DC, meanwhile, explored her own creativity in a six-week glass-blowing class in St. Louis. Though one of her creations sold at an art fair, she found glass blowing difficult and unsanitary.
Teaching is nothing Sam ever thought he'd do formally, but he has taken a liking to it. He has come to understand a bit about how students in the 21st century learn and how they don't. He has stood in front of a class a few times feeling like a comedian whose jokes aren't funny. Sometimes, the best times, it's as if the students teach themselves and he's there only to encourage them.
DC still teaches pharmacology at the university in Carbondale, Ill., and runs its dental clinic once a week. She frets over the students who don't seem to be getting it or even trying.
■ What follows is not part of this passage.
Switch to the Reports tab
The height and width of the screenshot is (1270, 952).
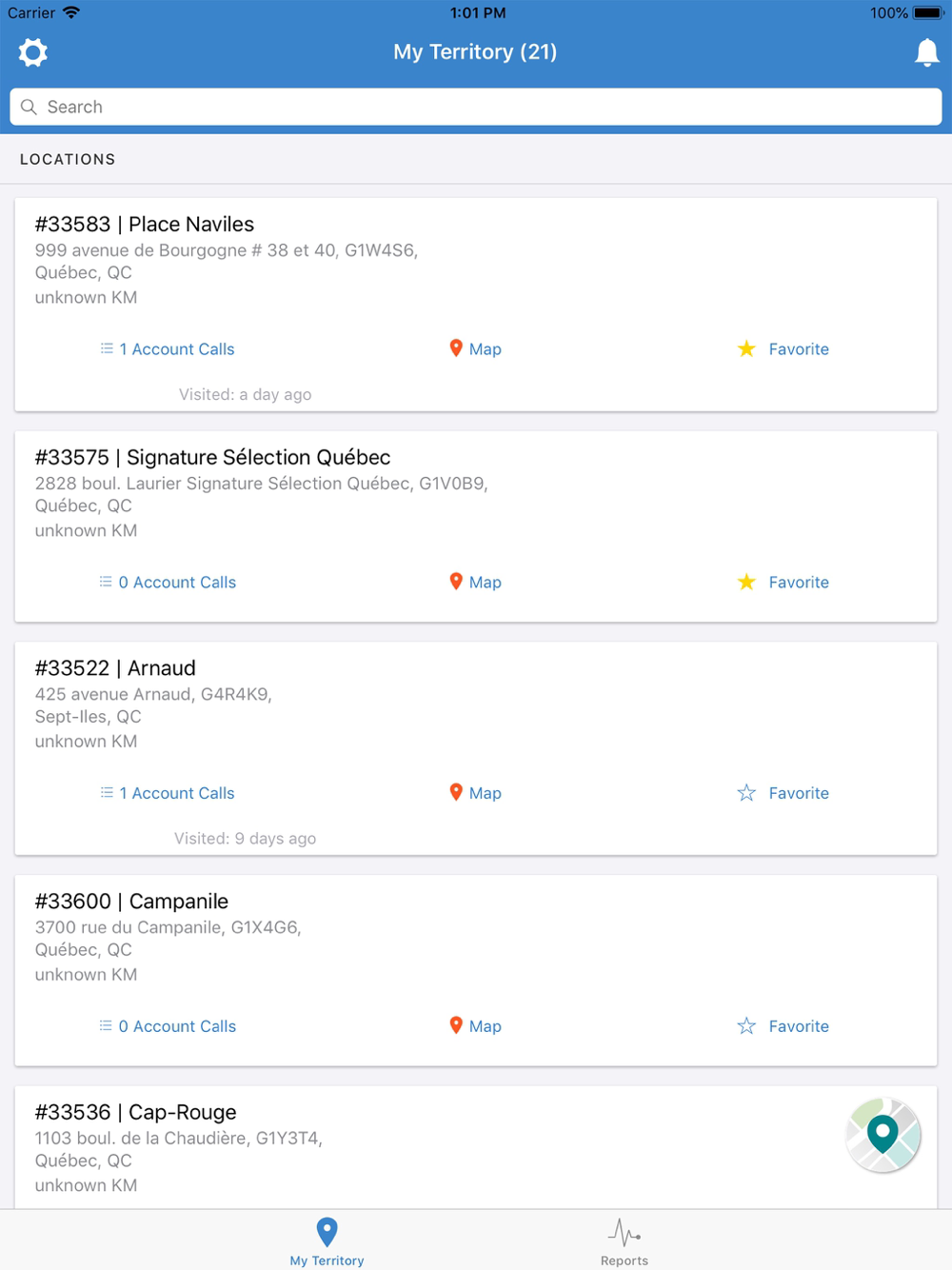[625, 1241]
Sam never realized how she felt until he began teaching himself.
Once a week DC treats criminally insane patients at a mental hospital. They're brought in handcuffed and guarded every moment. After 15 years of marriage, Sam no longer wonders why DC does what she does. He just sits back and lets it all be.
Sam fell in love with India and Nepal -- India for the passion and spirituality of daily life, Nepal for its magnificent vistas and the ancient mystery of Katmandu. In "Tibetan Side of Town," Bruce Cockburn sings of going drinking in Katmandu: "Everything moves like slow fluid in this atmosphere/Thick as dreams/With sewage, incense, dust and fever and the smoke of brick kilns and cremations." It's like that.
This year DC decorated the Christmas tree in an Indian theme with festive orange ribbons, gauzy orange fabric, orange ornaments and peacock feathers. Sam feels right at home.
The glass-blowing class made DC realize how much she likes throwing pots. She has purchased a raku kiln to be erected in our backyard. No cremations are planned.
Our parents are healthy, a blessing we count every day. Our dogs Hank and Lucy are acting more elderly than our parents. Hank doesn't hear well anymore and occasionally has difficulty with stairs, but he and Lucy still punctually demand to be walked. DC would never disappoint them.
The older we ourselves get, the more we treasure our family and friends. They make us laugh and cry and think and swoon with love for them.
We have much faith in the New Year and in our country's leadership changes. Faith in ourselves and in each other will see us through dramas and depressions. From the perspective of the star that never left the heavens, the end of anything -- a year, a job, a journey -- is but a new beginning.
Merrily, Sam
Sam Blackwell is a former reporter for the Southeast Missourian.